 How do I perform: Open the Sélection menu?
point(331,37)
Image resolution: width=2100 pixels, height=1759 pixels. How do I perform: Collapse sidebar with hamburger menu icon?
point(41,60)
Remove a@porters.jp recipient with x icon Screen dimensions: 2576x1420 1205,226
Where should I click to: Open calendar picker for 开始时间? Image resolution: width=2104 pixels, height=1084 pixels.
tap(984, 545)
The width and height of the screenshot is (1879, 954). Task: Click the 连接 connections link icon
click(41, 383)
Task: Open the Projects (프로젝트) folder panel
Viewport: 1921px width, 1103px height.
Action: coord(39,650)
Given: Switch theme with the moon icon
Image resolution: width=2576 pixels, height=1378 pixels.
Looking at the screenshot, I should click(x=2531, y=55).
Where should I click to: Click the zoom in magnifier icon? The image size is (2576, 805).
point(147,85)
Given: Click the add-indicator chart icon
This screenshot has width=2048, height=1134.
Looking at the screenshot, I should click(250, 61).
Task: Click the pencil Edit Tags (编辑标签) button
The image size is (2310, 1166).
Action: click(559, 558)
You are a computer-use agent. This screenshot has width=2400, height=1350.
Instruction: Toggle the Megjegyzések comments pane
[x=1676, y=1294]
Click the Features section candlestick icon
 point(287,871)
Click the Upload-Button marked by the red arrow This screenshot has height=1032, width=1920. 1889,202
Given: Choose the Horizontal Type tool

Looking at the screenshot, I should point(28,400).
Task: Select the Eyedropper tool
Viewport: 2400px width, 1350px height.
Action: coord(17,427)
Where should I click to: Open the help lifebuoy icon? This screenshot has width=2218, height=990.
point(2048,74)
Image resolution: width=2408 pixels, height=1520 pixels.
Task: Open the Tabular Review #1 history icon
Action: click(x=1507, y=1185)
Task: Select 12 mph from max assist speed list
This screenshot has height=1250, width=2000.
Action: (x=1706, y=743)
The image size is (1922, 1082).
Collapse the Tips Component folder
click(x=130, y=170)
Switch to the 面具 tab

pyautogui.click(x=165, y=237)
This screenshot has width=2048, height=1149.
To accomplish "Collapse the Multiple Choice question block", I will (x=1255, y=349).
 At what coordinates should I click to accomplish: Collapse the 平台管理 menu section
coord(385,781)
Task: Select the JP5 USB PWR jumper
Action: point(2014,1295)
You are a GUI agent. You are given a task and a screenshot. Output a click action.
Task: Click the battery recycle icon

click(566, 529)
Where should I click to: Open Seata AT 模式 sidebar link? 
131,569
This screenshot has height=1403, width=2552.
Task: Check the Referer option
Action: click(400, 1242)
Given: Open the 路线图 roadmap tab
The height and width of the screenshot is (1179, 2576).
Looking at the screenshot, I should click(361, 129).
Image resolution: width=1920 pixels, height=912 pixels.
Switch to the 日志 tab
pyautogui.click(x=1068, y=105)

> **WHAT IS BEING ASKED**:
Transcribe the data above in full, exactly.

> **PROBLEM SOLUTION**:
 How do I perform: Open the Sélection menu?
point(331,37)
Image resolution: width=2100 pixels, height=1759 pixels. How do I perform: Collapse sidebar with hamburger menu icon?
point(41,60)
Remove a@porters.jp recipient with x icon Screen dimensions: 2576x1420 1205,226
Where should I click to: Open calendar picker for 开始时间? Image resolution: width=2104 pixels, height=1084 pixels.
tap(984, 545)
The width and height of the screenshot is (1879, 954). Task: Click the 连接 connections link icon
click(41, 383)
Task: Open the Projects (프로젝트) folder panel
Viewport: 1921px width, 1103px height.
Action: coord(39,650)
Given: Switch theme with the moon icon
Image resolution: width=2576 pixels, height=1378 pixels.
Looking at the screenshot, I should click(x=2531, y=55).
Where should I click to: Click the zoom in magnifier icon? The image size is (2576, 805).
point(147,85)
Given: Click the add-indicator chart icon
This screenshot has width=2048, height=1134.
Looking at the screenshot, I should click(250, 61).
Task: Click the pencil Edit Tags (编辑标签) button
The image size is (2310, 1166).
Action: click(559, 558)
You are a computer-use agent. This screenshot has width=2400, height=1350.
Instruction: Toggle the Megjegyzések comments pane
[x=1676, y=1294]
Click the Features section candlestick icon
 point(287,871)
Click the Upload-Button marked by the red arrow This screenshot has height=1032, width=1920. 1889,202
Given: Choose the Horizontal Type tool

Looking at the screenshot, I should point(28,400).
Task: Select the Eyedropper tool
Viewport: 2400px width, 1350px height.
Action: coord(17,427)
Where should I click to: Open the help lifebuoy icon? This screenshot has width=2218, height=990.
point(2048,74)
Image resolution: width=2408 pixels, height=1520 pixels.
Task: Open the Tabular Review #1 history icon
Action: click(x=1507, y=1185)
Task: Select 12 mph from max assist speed list
This screenshot has height=1250, width=2000.
Action: (x=1706, y=743)
The image size is (1922, 1082).
Collapse the Tips Component folder
click(x=130, y=170)
Switch to the 面具 tab

pyautogui.click(x=165, y=237)
This screenshot has width=2048, height=1149.
To accomplish "Collapse the Multiple Choice question block", I will (x=1255, y=349).
 At what coordinates should I click to accomplish: Collapse the 平台管理 menu section
coord(385,781)
Task: Select the JP5 USB PWR jumper
Action: point(2014,1295)
You are a GUI agent. You are given a task and a screenshot. Output a click action.
Task: Click the battery recycle icon

click(566, 529)
Where should I click to: Open Seata AT 模式 sidebar link? 
131,569
This screenshot has height=1403, width=2552.
Task: Check the Referer option
Action: click(400, 1242)
Given: Open the 路线图 roadmap tab
The height and width of the screenshot is (1179, 2576).
Looking at the screenshot, I should click(361, 129).
Image resolution: width=1920 pixels, height=912 pixels.
Switch to the 日志 tab
pyautogui.click(x=1068, y=105)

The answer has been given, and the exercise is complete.